Does Splunk Stream support Cisco's High Speed Logging (HSL) data input via a NetFlow v9 stream? How will Splunk Stream handle Cisco's High Speed Logging (HSL) "extension" to NetFlow v9?
Cisco ISR 4331 routers can not forward standard firewall logging data as syslog output and instead export this type of data as NetFlow template and data records. IS Splunk Stream capable of receiving and interpreting these types of NetFlow records? Is version 7.0.1 of Splunk Stream capable of receiving and correctly interpreting Netflow v.9 High Speed Logging (HSL) flow data generated by Cisco ISR 4331 routers? This use case for NetFlow can also be referred to as template-based or "flexible Netflow".
Thanks.
Splunk Stream v7.0 (https://splunkbase.splunk.com/app/1809/) supports vendor extensions to NetFlow and its a documented feature. However, the configuration details are currently not in the Stream documentation. You should be able to work with your Splunk account team to configure the Cisco extensions within Stream.
@edlarsen - Did one of the answers below help answer your question? If yes, please click “Accept” below the best answer to resolve this post and upvote anything that was helpful. If no, please leave a comment with more feedback. Thanks.
Splunk Stream v7.0 (https://splunkbase.splunk.com/app/1809/) supports vendor extensions to NetFlow and its a documented feature. However, the configuration details are currently not in the Stream documentation. You should be able to work with your Splunk account team to configure the Cisco extensions within Stream.

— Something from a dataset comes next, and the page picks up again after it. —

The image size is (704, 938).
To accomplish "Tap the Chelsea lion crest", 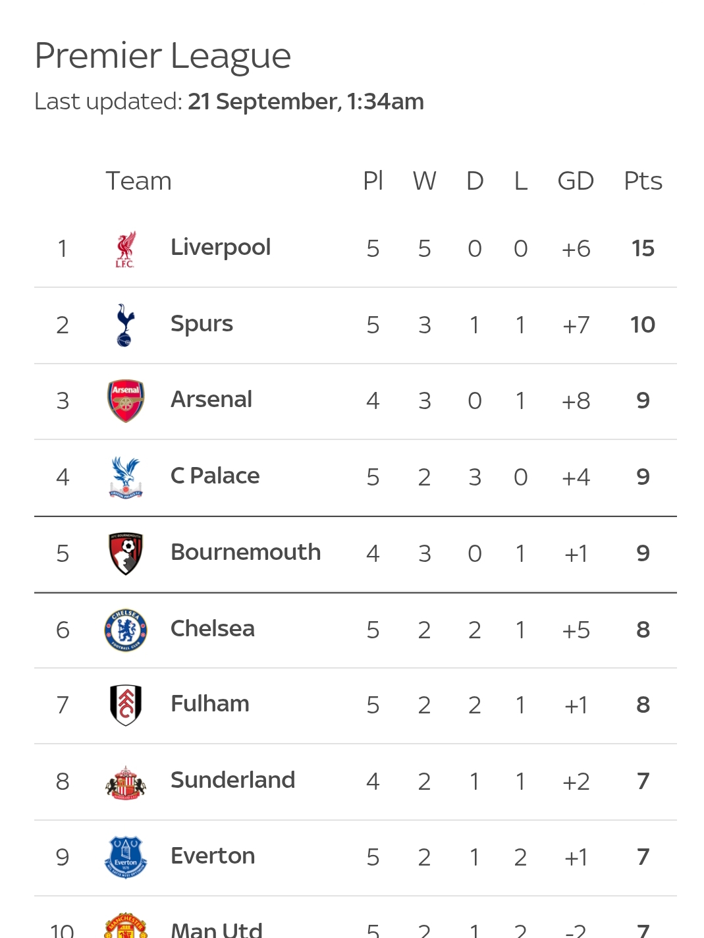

When I reviewed the latest documentation for Stream, I did take notice that IPFix extensions could be accommodated, but did not see the same statement made about extensions to NetFlow. If this is on fact a supported product capability of Stream v.7.x, it will certainly be one of the options we will want to consider.
Just a quick update: We are currently working to prototype this solution in our lab. More to come.
I want more. Where's the more? 🙂
For those who were waiting for more.... 😉
We did move beyond the lab prototyping phase with this solution and now have routers within approximately 90 offices forwarding HSL events into Splunk without issue.
Hi @edlarsen! I'm the PM for Stream, and while we've done some work with HSL in-house, we don't have a standard configuration that we recommend for the HSL vendor extensions.
Is that something you'd be willing to share with the community or directly with the Splunk team?
Stream supports both Netflow v9 and IPFIX vendor extensions custom config. As @tpeveler mentioned, it's currently an advanced/manually implemented config work that requires Professional Services
I am with NetFlow Logic. We are a Splunk partner and do support HSL, if that's needed. You can find out more information about us by searching for 'HSL' in Splunkbase or reach out to me directly.
I don't have much experience with HSL, but it appears to be an extension to the standard Netflow v9 protocol. Stream currently has limited capabilities to implement custom field mapping that requires Professional Services engagement, so I'd suggest talking to your account team about that.